Start of Data for the task

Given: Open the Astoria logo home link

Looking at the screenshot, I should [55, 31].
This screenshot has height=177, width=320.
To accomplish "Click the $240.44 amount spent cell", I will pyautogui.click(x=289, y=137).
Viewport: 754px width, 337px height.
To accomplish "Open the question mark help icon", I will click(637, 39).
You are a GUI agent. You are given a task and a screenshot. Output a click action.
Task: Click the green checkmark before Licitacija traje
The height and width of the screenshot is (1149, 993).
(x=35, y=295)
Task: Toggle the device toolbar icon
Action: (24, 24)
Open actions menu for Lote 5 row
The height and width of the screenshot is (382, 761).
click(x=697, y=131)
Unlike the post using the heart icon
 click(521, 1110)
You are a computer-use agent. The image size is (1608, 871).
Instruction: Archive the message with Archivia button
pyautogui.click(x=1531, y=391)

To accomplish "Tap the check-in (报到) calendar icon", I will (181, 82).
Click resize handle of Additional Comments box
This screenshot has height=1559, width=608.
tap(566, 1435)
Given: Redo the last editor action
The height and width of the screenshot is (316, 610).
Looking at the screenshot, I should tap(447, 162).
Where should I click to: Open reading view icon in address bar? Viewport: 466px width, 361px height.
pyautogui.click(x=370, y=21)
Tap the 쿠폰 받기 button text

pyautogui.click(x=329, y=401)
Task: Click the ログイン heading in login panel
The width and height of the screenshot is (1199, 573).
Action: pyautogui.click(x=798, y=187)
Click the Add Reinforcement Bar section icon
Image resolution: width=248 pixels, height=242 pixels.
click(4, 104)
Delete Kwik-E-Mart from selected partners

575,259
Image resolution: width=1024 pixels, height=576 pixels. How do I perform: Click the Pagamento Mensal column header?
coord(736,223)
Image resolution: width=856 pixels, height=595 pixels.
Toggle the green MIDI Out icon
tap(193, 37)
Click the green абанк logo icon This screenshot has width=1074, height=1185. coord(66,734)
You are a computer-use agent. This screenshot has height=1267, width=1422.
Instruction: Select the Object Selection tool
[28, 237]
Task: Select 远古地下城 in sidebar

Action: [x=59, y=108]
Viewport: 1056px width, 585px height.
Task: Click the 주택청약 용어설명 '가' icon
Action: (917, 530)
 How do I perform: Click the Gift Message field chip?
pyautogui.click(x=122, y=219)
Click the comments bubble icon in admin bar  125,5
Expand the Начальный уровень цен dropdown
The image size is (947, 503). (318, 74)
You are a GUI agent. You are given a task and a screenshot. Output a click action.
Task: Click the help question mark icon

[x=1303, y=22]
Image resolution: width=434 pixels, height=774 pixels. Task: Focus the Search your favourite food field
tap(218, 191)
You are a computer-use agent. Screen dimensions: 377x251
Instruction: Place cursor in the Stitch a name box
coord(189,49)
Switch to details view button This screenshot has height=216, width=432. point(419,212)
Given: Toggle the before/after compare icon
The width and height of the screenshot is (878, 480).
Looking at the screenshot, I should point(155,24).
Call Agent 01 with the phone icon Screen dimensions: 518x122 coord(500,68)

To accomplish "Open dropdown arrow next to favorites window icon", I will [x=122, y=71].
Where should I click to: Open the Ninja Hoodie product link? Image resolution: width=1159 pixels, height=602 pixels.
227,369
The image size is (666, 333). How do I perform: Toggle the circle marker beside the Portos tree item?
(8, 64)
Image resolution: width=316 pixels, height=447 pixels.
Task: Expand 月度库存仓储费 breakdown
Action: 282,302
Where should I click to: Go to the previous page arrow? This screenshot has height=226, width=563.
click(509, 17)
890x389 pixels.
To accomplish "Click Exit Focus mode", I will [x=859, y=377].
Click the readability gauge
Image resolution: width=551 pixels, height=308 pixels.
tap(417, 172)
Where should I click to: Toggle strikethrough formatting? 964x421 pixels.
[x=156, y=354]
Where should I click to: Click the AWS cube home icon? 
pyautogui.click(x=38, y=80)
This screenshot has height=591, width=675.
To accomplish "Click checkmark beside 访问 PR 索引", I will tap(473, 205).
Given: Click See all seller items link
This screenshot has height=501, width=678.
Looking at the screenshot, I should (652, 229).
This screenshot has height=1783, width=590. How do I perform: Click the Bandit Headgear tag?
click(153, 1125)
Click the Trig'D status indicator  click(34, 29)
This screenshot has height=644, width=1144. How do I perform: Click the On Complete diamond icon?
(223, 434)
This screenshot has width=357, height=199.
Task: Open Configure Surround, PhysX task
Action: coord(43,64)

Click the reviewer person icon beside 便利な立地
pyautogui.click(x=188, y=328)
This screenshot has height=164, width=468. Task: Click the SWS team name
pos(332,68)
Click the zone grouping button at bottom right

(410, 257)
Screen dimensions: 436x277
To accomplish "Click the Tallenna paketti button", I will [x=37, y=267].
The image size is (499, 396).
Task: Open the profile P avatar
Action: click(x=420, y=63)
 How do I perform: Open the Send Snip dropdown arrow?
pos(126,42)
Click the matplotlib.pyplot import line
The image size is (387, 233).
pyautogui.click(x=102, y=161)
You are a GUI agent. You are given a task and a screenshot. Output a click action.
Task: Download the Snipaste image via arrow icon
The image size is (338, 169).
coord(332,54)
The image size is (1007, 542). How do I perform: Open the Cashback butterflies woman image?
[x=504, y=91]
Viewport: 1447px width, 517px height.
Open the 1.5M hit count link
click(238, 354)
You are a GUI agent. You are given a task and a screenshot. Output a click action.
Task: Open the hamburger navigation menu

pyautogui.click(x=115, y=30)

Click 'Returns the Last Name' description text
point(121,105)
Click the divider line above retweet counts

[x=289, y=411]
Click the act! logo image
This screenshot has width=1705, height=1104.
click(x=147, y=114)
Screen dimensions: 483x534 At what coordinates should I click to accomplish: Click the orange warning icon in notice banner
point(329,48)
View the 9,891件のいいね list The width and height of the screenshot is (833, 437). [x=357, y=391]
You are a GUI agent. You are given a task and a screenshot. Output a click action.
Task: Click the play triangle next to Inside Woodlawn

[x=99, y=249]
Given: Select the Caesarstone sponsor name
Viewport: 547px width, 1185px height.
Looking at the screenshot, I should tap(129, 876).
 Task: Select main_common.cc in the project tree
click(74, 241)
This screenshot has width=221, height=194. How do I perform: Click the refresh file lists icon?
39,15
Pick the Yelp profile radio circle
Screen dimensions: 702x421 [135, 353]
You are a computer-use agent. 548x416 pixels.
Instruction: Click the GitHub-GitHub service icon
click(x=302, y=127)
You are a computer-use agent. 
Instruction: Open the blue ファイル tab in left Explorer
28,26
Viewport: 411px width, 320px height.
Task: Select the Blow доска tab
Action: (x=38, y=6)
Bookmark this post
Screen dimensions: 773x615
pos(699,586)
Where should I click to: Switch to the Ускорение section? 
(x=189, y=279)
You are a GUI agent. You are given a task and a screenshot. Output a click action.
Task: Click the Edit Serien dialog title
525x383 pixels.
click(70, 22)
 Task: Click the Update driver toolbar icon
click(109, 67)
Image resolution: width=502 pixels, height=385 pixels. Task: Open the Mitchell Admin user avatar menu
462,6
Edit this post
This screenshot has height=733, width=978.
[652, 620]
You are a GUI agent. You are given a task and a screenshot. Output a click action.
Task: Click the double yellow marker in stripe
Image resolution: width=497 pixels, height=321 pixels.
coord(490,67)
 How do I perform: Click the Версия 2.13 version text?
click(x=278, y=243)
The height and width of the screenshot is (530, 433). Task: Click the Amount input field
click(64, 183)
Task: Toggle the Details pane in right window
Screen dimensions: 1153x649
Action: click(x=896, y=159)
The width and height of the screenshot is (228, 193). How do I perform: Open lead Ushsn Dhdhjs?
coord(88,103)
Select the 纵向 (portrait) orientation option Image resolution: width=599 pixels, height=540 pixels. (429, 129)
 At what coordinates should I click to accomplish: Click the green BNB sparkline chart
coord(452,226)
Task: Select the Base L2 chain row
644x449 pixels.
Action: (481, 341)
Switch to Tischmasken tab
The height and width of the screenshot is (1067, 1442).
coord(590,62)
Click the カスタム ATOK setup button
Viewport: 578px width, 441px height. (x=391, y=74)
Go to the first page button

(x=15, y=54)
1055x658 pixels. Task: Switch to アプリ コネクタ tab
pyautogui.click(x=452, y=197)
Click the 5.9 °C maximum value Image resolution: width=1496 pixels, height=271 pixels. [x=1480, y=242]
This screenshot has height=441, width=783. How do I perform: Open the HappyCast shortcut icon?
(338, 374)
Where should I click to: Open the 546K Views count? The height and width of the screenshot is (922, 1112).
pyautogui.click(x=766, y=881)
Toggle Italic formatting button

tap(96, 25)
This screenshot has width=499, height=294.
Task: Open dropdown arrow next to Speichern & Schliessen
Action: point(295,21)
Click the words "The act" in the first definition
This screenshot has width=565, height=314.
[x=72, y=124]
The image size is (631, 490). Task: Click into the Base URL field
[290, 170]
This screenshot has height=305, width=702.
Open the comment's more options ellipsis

End of Data for the task

Taking the line with "Image resolution: width=502" as the first, copy every line through the end of the entries above exactly, with no others.

Image resolution: width=502 pixels, height=385 pixels. Task: Open the Mitchell Admin user avatar menu
462,6
Edit this post
This screenshot has height=733, width=978.
[652, 620]
You are a GUI agent. You are given a task and a screenshot. Output a click action.
Task: Click the double yellow marker in stripe
Image resolution: width=497 pixels, height=321 pixels.
coord(490,67)
 How do I perform: Click the Версия 2.13 version text?
click(x=278, y=243)
The height and width of the screenshot is (530, 433). Task: Click the Amount input field
click(64, 183)
Task: Toggle the Details pane in right window
Screen dimensions: 1153x649
Action: click(x=896, y=159)
The width and height of the screenshot is (228, 193). How do I perform: Open lead Ushsn Dhdhjs?
coord(88,103)
Select the 纵向 (portrait) orientation option Image resolution: width=599 pixels, height=540 pixels. (429, 129)
 At what coordinates should I click to accomplish: Click the green BNB sparkline chart
coord(452,226)
Task: Select the Base L2 chain row
644x449 pixels.
Action: (481, 341)
Switch to Tischmasken tab
The height and width of the screenshot is (1067, 1442).
coord(590,62)
Click the カスタム ATOK setup button
Viewport: 578px width, 441px height. (x=391, y=74)
Go to the first page button

(x=15, y=54)
1055x658 pixels. Task: Switch to アプリ コネクタ tab
pyautogui.click(x=452, y=197)
Click the 5.9 °C maximum value Image resolution: width=1496 pixels, height=271 pixels. [x=1480, y=242]
This screenshot has height=441, width=783. How do I perform: Open the HappyCast shortcut icon?
(338, 374)
Where should I click to: Open the 546K Views count? The height and width of the screenshot is (922, 1112).
pyautogui.click(x=766, y=881)
Toggle Italic formatting button

tap(96, 25)
This screenshot has width=499, height=294.
Task: Open dropdown arrow next to Speichern & Schliessen
Action: point(295,21)
Click the words "The act" in the first definition
This screenshot has width=565, height=314.
[x=72, y=124]
The image size is (631, 490). Task: Click into the Base URL field
[290, 170]
This screenshot has height=305, width=702.
Open the comment's more options ellipsis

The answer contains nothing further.